Sun Belt states such as Florida or Arizona may beckon some people in retirement, but fewer than you'd think.
It turns out most people say they'd like to grow older at home, according to a study from Retirement Living, a website that aggregates retirement resources.
Moving to an assisted living facility is a last resort. Just 30 percent of people are willing to consider a retirement home.
In 2016, Pew Research found similar numbers, though fewer people were willing to consider an assisted living facility – just 4 percent.
The percentage of adults age 85 and older who live alone increased slightly between 1990 and 2014, to 40 percent from 37 percent.
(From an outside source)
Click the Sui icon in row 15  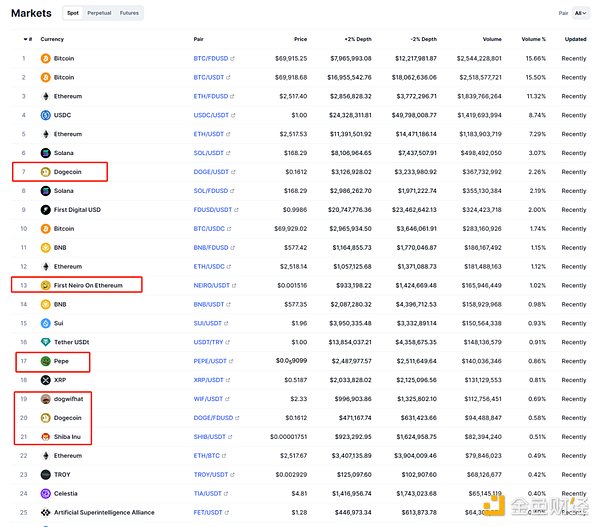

During that time, though, women age 65 to 84 became less likely to live alone.
Retirement Living polled more than 2,300 people age 50 to over 81 years old in September to find out how they plan on living as they age and how they'll meet the challenges that come with aging in place.
One key to aging in place: adapting the home.
Nearly 75 percent of respondents said they'd make some sort of modification to their bathroom, such as adding grab bars and nonslip mats, or a walk-in tub. About a third said they plan on exterior changes such as wheelchair ramps and improved lighting.
Technology can also make it easier to stay home. Online pharmacies and medical alert systems have been around a while, but ride-share apps and grocery or food delivery service offerings are increasingly common. More than half of the survey's respondents said they're likely to order prescriptions online, and more than a third said they'd order food and rides through an app such as Uber, Lyft, Peapod or UberEats.